#### [Directive]
Render the records as a numbered list with blank lines dropped, beginning at the line containing "Click the build column header" and stopping after the line containing "Instruction: Select the Street tag". Leave the pictures out of the list.

#### [Extracted records]
== == ==

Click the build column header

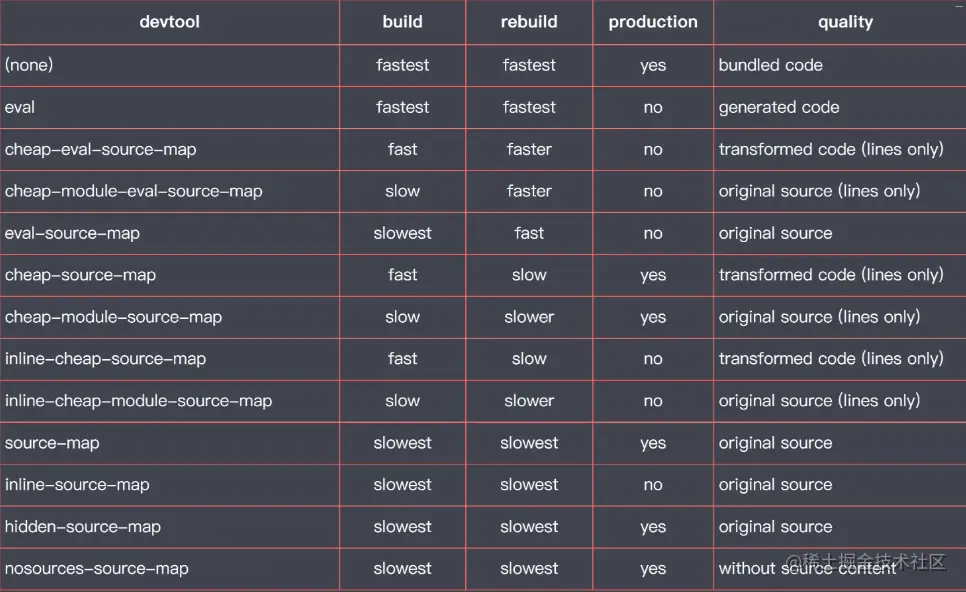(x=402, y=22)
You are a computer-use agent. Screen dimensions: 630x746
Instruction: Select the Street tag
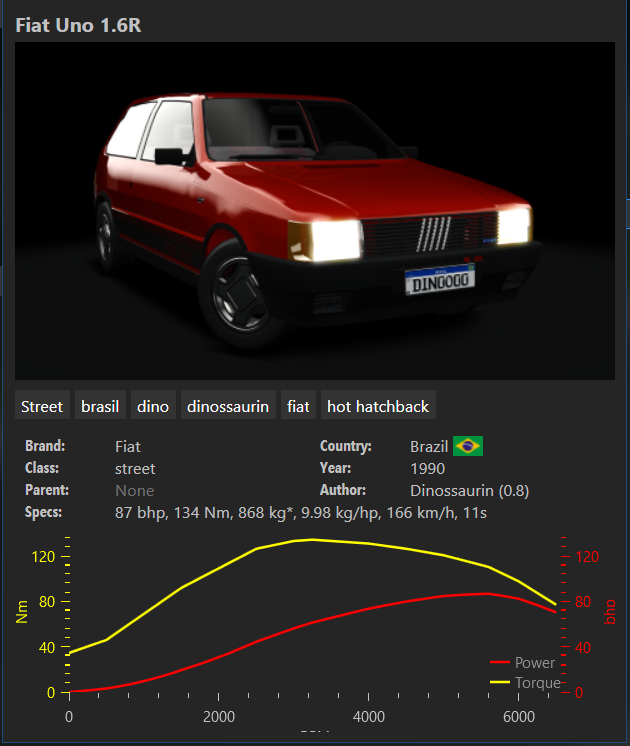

== == ==

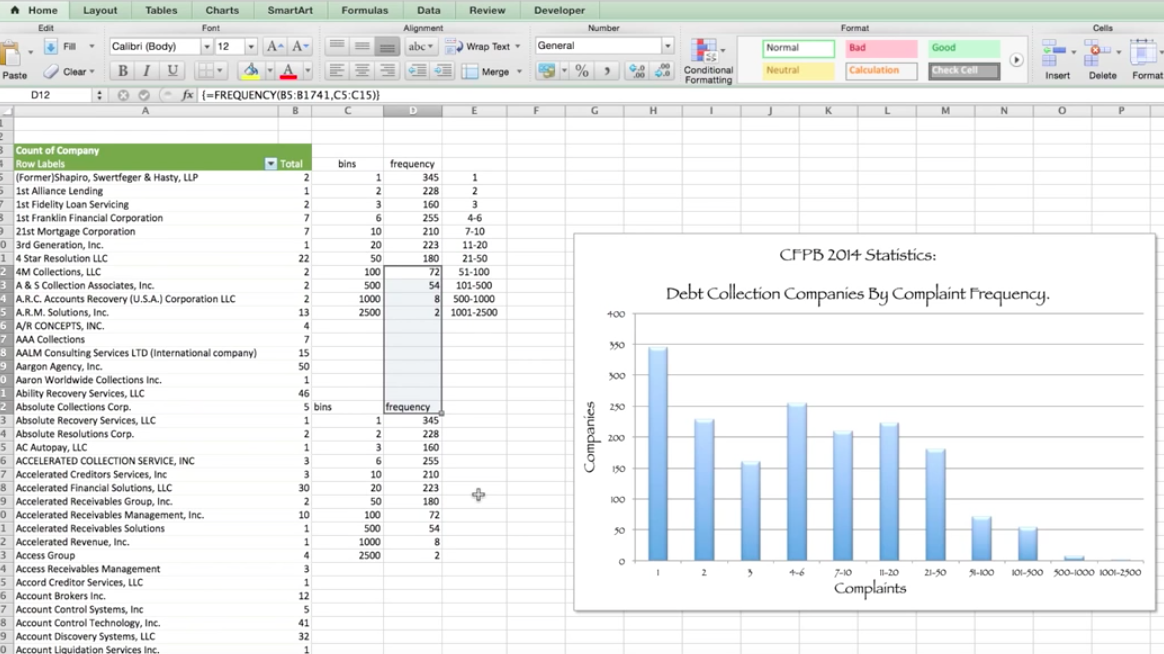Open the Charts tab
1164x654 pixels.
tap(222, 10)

== == ==

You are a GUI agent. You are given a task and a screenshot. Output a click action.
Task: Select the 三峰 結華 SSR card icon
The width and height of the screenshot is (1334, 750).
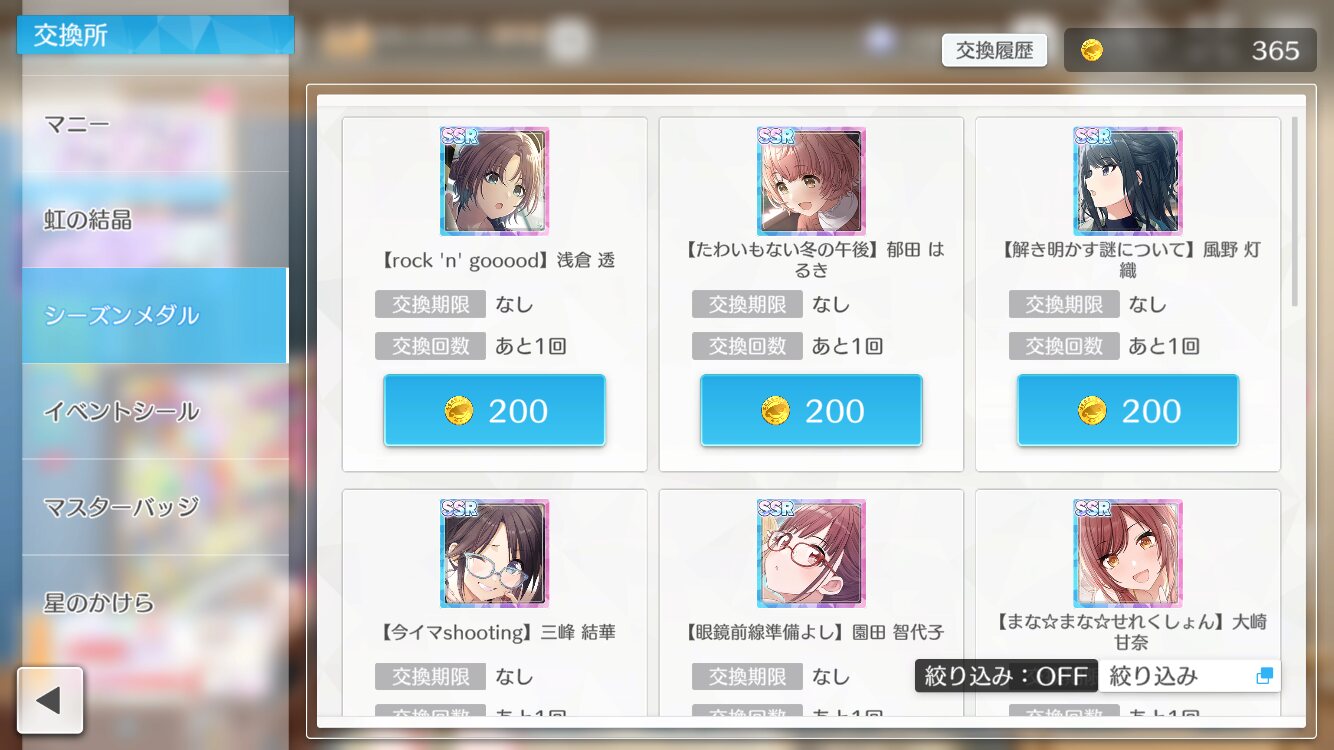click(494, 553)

== == ==

#### [Exercise answer]
1. Click the build column header
2. (x=402, y=22)
3. You are a computer-use agent. Screen dimensions: 630x746
4. Instruction: Select the Street tag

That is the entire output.